Work order »
Tally the lines in the data below in which the word "profile" occurs, then give only the total.

::: Entries shown :::

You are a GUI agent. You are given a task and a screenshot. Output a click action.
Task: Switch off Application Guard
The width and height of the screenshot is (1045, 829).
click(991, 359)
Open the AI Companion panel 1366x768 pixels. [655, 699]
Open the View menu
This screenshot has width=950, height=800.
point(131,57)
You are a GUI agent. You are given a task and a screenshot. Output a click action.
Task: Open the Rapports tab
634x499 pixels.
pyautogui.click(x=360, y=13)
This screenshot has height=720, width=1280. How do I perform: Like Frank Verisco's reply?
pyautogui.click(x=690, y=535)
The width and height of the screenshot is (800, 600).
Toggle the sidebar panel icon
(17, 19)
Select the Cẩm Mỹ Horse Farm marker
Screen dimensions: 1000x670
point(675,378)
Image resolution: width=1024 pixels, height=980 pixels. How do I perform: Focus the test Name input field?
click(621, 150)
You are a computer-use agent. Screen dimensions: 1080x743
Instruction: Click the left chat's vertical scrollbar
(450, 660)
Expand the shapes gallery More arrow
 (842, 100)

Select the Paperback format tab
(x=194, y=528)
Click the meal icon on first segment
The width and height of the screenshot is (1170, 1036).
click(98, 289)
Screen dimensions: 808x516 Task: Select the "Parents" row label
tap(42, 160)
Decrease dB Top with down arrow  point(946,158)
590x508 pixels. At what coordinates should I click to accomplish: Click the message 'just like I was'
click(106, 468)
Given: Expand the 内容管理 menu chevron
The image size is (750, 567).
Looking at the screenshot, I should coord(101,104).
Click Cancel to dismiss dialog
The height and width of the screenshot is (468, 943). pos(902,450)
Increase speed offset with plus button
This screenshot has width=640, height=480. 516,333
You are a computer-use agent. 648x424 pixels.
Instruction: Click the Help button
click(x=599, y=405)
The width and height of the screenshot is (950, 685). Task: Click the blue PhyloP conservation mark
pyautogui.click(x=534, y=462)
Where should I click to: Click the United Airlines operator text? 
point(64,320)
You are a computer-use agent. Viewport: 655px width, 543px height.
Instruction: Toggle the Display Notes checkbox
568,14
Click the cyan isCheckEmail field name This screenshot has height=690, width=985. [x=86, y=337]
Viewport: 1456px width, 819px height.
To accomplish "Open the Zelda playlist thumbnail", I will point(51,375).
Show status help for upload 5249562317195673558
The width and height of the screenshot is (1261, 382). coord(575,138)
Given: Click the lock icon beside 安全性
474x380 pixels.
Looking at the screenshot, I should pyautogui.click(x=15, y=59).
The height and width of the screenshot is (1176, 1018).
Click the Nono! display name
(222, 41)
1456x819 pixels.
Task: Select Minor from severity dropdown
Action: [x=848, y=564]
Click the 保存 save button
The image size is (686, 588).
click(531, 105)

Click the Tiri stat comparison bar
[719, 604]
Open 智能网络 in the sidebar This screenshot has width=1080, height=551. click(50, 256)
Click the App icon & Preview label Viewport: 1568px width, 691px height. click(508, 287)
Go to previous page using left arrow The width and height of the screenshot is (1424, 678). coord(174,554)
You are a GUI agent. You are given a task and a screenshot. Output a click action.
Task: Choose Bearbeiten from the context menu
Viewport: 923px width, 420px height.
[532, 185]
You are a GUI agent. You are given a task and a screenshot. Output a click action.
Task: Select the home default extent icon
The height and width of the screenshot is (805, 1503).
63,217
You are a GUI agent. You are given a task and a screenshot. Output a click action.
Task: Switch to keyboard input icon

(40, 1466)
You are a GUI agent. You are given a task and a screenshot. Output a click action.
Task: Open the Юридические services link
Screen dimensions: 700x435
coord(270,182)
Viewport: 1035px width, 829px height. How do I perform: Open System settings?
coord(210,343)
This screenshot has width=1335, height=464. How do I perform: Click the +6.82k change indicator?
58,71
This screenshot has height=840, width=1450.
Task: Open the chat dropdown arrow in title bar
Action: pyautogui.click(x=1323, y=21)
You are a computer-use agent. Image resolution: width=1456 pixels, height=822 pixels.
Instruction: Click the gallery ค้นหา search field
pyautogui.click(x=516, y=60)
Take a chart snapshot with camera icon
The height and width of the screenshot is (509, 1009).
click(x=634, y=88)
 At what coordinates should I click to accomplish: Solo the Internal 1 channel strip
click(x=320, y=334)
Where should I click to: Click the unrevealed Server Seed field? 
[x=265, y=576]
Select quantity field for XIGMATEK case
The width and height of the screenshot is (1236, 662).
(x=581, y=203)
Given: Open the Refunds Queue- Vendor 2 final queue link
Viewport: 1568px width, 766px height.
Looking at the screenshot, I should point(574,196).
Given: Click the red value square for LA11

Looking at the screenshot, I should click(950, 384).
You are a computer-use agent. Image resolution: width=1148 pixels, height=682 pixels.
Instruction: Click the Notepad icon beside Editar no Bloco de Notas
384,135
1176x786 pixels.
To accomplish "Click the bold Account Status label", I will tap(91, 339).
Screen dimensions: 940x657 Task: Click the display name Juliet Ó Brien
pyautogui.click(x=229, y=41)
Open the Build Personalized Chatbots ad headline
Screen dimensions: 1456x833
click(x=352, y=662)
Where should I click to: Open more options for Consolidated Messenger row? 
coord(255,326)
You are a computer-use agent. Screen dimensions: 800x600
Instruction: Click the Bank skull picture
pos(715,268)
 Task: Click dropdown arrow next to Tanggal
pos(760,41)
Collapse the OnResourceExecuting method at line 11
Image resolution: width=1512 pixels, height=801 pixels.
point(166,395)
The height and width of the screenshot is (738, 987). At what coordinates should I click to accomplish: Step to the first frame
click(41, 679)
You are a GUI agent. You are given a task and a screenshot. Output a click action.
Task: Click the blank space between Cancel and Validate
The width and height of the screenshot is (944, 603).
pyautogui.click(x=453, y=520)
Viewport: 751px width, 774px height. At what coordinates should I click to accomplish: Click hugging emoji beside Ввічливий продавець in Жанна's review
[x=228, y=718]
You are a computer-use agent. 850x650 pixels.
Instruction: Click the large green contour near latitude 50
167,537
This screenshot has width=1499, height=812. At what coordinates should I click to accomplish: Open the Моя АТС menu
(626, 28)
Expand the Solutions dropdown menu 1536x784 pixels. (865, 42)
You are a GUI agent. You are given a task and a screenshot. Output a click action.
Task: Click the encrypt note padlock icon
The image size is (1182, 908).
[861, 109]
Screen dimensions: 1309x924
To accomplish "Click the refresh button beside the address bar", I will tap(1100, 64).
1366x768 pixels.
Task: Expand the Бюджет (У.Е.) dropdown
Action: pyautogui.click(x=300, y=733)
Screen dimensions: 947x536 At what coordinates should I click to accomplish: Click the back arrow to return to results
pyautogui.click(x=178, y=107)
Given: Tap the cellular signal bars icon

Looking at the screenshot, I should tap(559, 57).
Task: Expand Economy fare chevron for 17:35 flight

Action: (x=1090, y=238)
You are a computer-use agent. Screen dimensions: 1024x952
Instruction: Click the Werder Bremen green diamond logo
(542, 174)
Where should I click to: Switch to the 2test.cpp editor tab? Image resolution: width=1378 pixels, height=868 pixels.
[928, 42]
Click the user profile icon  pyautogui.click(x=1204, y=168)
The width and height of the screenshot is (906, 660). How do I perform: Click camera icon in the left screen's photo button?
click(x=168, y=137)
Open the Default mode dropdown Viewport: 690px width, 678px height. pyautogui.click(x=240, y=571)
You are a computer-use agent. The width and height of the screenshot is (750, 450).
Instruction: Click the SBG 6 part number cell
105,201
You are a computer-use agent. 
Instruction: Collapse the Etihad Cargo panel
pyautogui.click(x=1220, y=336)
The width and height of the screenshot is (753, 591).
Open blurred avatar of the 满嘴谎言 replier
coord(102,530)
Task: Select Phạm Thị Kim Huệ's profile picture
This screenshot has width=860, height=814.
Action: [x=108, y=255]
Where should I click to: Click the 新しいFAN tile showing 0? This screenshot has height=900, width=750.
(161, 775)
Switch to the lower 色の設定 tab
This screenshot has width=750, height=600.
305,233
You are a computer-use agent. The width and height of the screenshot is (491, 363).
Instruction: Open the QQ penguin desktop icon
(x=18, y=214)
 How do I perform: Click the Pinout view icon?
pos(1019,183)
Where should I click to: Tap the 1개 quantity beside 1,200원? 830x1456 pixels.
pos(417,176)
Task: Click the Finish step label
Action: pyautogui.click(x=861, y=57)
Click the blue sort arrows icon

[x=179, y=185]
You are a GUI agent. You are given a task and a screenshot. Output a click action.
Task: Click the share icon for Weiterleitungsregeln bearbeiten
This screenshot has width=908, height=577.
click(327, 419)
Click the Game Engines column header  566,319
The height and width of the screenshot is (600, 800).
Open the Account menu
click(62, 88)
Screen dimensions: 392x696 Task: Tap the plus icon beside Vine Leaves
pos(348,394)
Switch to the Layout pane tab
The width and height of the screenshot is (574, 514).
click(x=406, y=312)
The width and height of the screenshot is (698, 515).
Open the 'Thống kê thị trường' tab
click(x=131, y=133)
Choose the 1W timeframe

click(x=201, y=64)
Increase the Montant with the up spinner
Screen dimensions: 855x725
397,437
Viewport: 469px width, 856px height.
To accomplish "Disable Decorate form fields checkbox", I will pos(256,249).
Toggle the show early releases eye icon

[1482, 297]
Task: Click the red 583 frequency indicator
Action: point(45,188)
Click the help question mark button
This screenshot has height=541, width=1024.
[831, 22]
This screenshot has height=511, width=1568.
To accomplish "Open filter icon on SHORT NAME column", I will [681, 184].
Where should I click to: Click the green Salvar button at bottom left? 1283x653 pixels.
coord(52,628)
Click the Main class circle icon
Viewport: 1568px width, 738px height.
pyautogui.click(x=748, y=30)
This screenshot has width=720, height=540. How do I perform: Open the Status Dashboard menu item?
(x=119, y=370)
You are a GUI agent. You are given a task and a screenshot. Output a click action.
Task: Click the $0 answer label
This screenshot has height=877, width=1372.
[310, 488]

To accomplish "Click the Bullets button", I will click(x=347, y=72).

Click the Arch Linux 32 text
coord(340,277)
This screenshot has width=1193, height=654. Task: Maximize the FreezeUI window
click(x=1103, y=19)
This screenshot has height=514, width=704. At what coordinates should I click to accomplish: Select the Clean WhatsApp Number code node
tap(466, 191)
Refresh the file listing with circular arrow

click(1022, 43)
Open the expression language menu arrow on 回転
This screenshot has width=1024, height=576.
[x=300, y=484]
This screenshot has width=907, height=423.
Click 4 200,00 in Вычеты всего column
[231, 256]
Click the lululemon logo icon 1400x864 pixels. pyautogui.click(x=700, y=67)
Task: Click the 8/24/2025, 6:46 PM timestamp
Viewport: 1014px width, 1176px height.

:::

Worked solution »
2